[Stored data]
◇ ◇ ◇ ◇
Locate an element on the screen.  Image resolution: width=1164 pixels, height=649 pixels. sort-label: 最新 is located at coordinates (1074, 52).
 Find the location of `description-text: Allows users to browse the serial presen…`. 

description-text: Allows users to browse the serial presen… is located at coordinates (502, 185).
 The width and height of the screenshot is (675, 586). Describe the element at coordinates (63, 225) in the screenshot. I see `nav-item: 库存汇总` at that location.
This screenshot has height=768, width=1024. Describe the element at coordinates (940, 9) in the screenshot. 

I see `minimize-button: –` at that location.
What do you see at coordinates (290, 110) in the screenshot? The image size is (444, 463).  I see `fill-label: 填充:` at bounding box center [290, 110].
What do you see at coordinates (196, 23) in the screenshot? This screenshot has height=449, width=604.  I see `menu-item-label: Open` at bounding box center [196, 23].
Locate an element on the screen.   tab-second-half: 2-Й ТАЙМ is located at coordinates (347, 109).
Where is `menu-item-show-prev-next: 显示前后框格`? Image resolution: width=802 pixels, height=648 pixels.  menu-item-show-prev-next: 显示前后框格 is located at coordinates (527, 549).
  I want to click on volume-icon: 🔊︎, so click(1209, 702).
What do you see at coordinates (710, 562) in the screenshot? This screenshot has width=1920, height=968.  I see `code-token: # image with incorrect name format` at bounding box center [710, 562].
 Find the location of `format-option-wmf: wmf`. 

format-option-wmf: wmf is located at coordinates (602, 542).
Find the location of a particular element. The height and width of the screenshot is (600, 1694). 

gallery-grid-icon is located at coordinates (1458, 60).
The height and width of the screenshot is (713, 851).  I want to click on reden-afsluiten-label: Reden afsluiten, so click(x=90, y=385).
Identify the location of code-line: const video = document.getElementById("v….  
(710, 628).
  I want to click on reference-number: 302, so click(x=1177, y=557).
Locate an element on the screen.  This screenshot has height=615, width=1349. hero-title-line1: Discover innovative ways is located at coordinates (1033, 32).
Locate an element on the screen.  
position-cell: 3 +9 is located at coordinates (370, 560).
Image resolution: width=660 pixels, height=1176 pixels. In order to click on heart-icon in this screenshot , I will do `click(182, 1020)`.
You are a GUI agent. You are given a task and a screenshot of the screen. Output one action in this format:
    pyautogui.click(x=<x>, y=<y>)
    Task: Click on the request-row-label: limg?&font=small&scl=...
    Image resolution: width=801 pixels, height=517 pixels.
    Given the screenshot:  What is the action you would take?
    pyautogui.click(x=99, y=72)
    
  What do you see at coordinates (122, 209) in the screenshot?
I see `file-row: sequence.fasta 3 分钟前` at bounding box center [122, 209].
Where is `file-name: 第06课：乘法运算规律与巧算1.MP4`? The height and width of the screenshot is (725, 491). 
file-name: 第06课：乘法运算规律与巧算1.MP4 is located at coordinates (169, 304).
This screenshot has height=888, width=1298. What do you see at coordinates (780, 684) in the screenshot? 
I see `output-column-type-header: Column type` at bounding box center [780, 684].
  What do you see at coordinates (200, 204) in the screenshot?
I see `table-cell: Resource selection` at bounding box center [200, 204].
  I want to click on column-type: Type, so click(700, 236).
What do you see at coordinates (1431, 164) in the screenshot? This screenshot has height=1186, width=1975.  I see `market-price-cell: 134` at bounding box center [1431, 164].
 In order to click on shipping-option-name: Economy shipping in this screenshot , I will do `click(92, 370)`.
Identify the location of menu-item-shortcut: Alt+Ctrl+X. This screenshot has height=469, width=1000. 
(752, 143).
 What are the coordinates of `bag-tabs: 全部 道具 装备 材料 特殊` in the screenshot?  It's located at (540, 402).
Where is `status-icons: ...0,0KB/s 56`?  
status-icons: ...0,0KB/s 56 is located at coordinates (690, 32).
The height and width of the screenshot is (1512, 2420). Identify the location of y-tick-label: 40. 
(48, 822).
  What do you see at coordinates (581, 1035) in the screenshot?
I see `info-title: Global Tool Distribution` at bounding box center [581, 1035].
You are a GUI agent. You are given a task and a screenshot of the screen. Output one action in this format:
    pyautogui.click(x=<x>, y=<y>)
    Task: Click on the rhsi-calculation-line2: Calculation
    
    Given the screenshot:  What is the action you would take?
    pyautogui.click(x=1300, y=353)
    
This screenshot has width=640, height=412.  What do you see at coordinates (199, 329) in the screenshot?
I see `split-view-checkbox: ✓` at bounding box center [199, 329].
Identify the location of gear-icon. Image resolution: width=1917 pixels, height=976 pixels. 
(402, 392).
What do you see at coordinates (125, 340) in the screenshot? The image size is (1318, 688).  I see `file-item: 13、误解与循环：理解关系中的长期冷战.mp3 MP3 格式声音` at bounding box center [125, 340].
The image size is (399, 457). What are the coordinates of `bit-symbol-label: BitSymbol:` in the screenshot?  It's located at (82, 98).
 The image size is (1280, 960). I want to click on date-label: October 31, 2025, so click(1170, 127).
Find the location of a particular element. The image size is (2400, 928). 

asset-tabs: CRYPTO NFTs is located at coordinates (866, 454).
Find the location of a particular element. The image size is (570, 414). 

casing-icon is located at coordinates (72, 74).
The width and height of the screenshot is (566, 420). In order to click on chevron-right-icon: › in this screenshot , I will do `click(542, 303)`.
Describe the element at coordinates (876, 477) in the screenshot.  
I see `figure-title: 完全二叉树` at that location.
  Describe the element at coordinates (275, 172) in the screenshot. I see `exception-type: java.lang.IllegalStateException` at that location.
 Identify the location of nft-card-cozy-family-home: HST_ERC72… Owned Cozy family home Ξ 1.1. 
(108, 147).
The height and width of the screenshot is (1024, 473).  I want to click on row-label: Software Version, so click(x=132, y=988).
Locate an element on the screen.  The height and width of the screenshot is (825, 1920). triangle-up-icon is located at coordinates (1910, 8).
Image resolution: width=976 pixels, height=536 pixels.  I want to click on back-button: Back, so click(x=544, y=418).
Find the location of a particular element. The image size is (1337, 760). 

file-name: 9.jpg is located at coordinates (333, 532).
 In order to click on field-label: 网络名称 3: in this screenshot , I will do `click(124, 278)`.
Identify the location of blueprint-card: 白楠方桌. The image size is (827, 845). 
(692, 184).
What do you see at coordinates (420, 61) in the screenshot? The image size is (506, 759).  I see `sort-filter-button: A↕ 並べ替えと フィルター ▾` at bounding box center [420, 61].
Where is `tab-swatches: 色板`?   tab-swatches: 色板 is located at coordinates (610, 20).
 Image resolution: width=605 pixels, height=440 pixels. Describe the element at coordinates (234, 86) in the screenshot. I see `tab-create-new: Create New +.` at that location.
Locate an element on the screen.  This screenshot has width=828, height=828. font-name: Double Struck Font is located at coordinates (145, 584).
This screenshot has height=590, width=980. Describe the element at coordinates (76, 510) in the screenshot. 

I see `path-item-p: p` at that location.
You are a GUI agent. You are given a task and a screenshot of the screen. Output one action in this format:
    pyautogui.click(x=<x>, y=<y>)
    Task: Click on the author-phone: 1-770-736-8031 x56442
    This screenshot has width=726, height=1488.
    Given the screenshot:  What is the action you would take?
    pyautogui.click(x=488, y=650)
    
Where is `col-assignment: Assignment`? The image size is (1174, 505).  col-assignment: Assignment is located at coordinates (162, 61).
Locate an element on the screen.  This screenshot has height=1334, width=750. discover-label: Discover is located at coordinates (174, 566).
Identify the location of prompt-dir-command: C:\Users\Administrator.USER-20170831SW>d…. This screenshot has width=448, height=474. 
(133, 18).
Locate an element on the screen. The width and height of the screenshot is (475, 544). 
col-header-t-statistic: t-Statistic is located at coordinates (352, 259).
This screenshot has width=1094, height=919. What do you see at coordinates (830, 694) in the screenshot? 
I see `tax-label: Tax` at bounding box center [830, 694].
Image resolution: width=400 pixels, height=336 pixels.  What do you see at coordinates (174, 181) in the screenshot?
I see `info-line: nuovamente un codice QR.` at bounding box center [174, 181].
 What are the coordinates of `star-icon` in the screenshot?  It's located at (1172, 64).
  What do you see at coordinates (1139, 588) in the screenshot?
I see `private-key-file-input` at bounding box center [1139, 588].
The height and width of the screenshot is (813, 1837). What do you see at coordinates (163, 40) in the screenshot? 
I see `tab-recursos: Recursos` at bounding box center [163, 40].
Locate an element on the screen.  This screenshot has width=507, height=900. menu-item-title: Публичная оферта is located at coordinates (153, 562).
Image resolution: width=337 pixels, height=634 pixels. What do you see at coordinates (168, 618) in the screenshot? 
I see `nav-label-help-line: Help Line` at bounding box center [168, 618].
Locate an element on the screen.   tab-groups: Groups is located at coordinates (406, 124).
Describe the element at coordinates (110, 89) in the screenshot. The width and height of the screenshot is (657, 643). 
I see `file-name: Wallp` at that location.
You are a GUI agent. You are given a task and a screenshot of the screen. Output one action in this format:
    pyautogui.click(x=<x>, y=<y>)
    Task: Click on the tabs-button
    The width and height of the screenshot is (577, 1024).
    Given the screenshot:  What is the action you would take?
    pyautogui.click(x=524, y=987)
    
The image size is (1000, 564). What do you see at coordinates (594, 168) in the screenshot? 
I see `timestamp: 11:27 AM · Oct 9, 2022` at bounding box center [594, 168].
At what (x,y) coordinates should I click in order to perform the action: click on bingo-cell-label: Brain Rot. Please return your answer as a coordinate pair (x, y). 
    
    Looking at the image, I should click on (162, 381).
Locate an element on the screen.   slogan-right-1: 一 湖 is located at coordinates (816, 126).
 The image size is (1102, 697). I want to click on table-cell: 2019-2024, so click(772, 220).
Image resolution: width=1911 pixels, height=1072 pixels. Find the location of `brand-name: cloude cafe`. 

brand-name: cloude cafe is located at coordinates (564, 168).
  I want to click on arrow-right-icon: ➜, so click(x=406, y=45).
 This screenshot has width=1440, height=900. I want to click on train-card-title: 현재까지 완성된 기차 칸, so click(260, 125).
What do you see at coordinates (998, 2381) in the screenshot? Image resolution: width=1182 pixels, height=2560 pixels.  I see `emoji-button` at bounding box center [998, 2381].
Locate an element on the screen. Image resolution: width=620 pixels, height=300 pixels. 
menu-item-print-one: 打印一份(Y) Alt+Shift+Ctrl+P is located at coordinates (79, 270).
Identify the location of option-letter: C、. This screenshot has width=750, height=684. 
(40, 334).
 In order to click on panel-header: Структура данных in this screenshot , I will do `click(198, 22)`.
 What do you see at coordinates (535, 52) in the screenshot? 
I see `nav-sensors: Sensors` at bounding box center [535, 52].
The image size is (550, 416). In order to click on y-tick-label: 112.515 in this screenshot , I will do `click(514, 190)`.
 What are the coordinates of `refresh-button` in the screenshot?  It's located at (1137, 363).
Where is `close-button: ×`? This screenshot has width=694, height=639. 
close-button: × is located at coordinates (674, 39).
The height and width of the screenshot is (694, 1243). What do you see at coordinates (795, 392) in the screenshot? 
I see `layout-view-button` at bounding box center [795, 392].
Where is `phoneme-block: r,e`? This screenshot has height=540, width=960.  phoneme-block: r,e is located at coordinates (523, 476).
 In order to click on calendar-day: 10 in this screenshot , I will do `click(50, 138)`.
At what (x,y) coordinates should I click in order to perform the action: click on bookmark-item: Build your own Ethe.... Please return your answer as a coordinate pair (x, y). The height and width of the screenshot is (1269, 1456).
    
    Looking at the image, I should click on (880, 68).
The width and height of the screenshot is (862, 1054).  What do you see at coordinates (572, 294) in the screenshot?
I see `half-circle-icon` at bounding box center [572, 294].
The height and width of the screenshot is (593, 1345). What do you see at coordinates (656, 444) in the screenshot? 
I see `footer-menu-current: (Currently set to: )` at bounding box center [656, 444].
◇ ◇ ◇ ◇
[Prompt]: Pull out each line of the records that contains the string "want", treating uppercase and lowercase as different.

[Finished exercise]:
  I want to click on volume-icon: 🔊︎, so click(1209, 702).
The height and width of the screenshot is (713, 851).  I want to click on reden-afsluiten-label: Reden afsluiten, so click(x=90, y=385).
  I want to click on reference-number: 302, so click(x=1177, y=557).
  I want to click on column-type: Type, so click(700, 236).
 The image size is (1280, 960). I want to click on date-label: October 31, 2025, so click(1170, 127).
The height and width of the screenshot is (1024, 473).  I want to click on row-label: Software Version, so click(x=132, y=988).
Image resolution: width=976 pixels, height=536 pixels.  I want to click on back-button: Back, so click(x=544, y=418).
 The image size is (1102, 697). I want to click on table-cell: 2019-2024, so click(772, 220).
  I want to click on arrow-right-icon: ➜, so click(x=406, y=45).
 This screenshot has width=1440, height=900. I want to click on train-card-title: 현재까지 완성된 기차 칸, so click(260, 125).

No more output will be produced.